Motoryzacja to także pasja, choć poparta doświadczeniem. Jeszcze dzisiaj lubię sam rozmawiać z klientami i mechanikami o szczegółach technicznych.
Dorota Korczyk: Właśnie. Mnie nieco przerażały na przykład trudne tematy reklamacyjne, tymczasem tata za każdym razem imponuje swoją wiedzą, co budzi respekt. Doskonale się rozumie z klientami i naszymi fachowcami. Wiedza i wieloletnie doświadczenie taty budują naszą wiarygodność i pokazują, że każdy klient jest dla nas ważny.

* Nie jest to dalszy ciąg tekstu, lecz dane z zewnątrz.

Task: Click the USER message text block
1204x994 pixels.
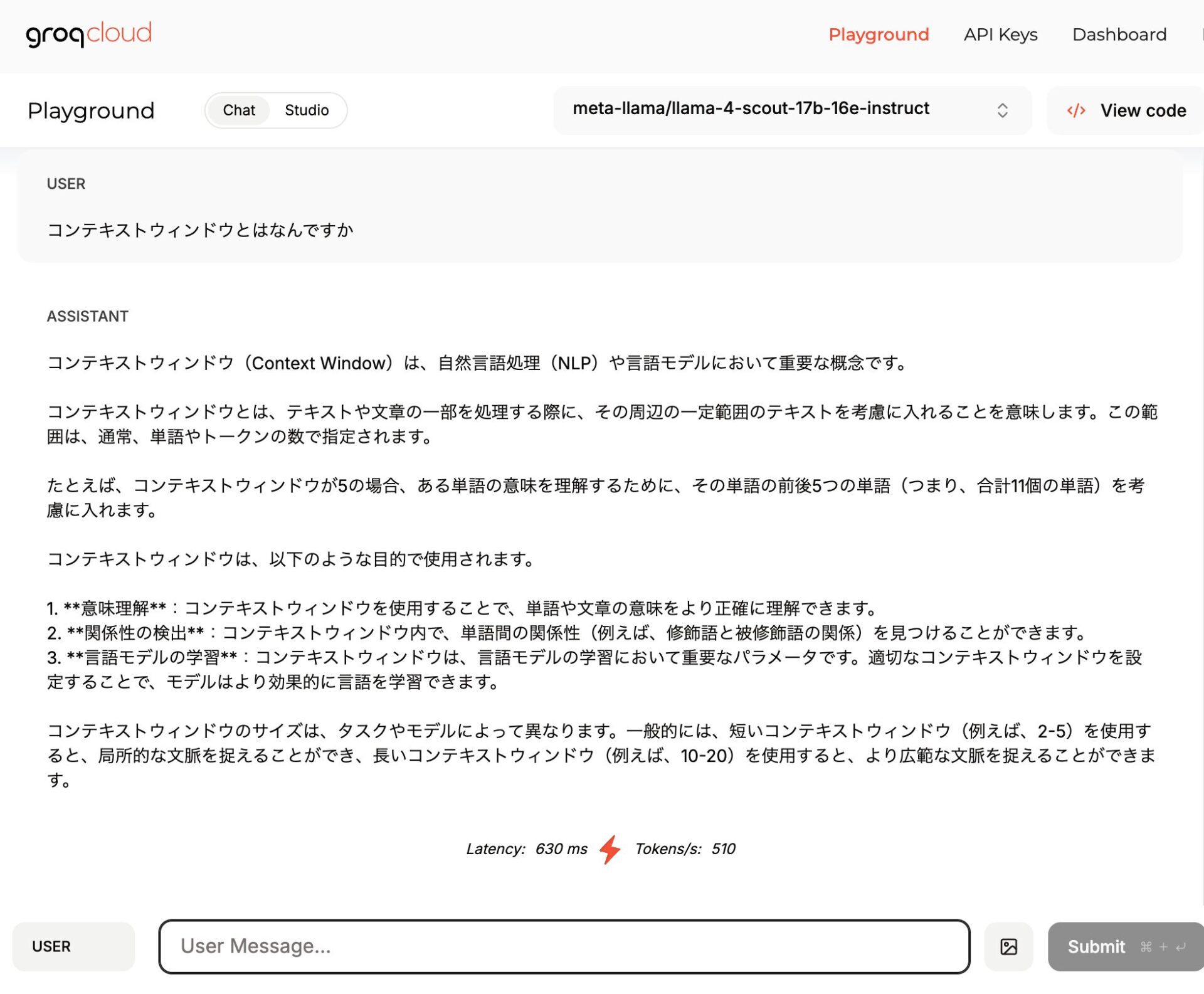Action: (200, 230)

Niektórzy są wręcz w szoku, że sam prezes zajmuje się niby zwykłymi czynnościami, ale to wyraz naszego szacunku dla klientów.

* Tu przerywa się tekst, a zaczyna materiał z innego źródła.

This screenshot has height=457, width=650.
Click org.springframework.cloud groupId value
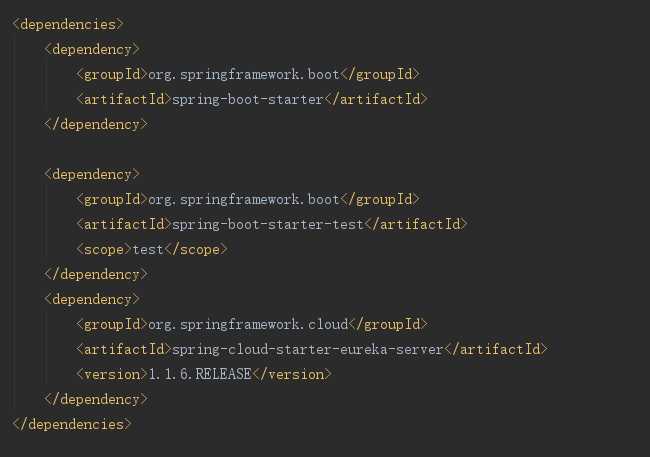[x=248, y=324]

Pani droga do stanowiska wiceprezesa, specjalizującego się w zarządzaniu ludźmi oraz całą materią marketingu i PR-u też nie była oczywista. Przez wiele lat doświadczenie zdobywała pani w innych branżach.
Dorota Korczyk: Do dzisiaj mi tata wypomina, gdy mówiłam, że nie będę u niego pracować, bo się tu będę nudzić. Jednocześnie studiowałam dziennikarstwo, a zawodowo zajmowałam się pisaniem, pracą w radiu i myślałam o rozwijaniu się w branży mediów. Ostatecznie skupiłam się na public relations w rozmaitych aspektach, zyskując umiejętności, które wykorzystuję w codziennej pracy. Jedno z moich pierwszych zleceń dotyczyło pracy dla klienta, jakim był Gemini Park w Bielsku-Białej. Swego czasu wygrałam też konkurs Gazety Wyborczej „Grasz o staż” i zaczęły się do mnie odzywać ogólnopolskie firmy. Jednak doszłam do wniosku, że nigdzie nie dostanę na tyle wolnej ręki, pozbywając się sztywnych ram, i nie stworzę czegoś naprawdę swojego, co w rodzinnej firmie i na własnych zasadach oraz wartościach. Tu nic nie ogranicza mojego rozwoju i mogę testować najbardziej śmiałe pomysły wraz z naszym zespołem. Wprawdzie niektóre projekty wiążą się z ryzykiem i odpowiedzialnością, ale pozwalają nam na dynamiczny rozwój i poszerzanie horyzontów.
Podsumowując, wraz z tatą jesteśmy żywym dowodem, że humaniści mogą z sukcesem prowadzić nawet tak wymagający biznes, jakim jest branża dealerska i motoryzacyjna.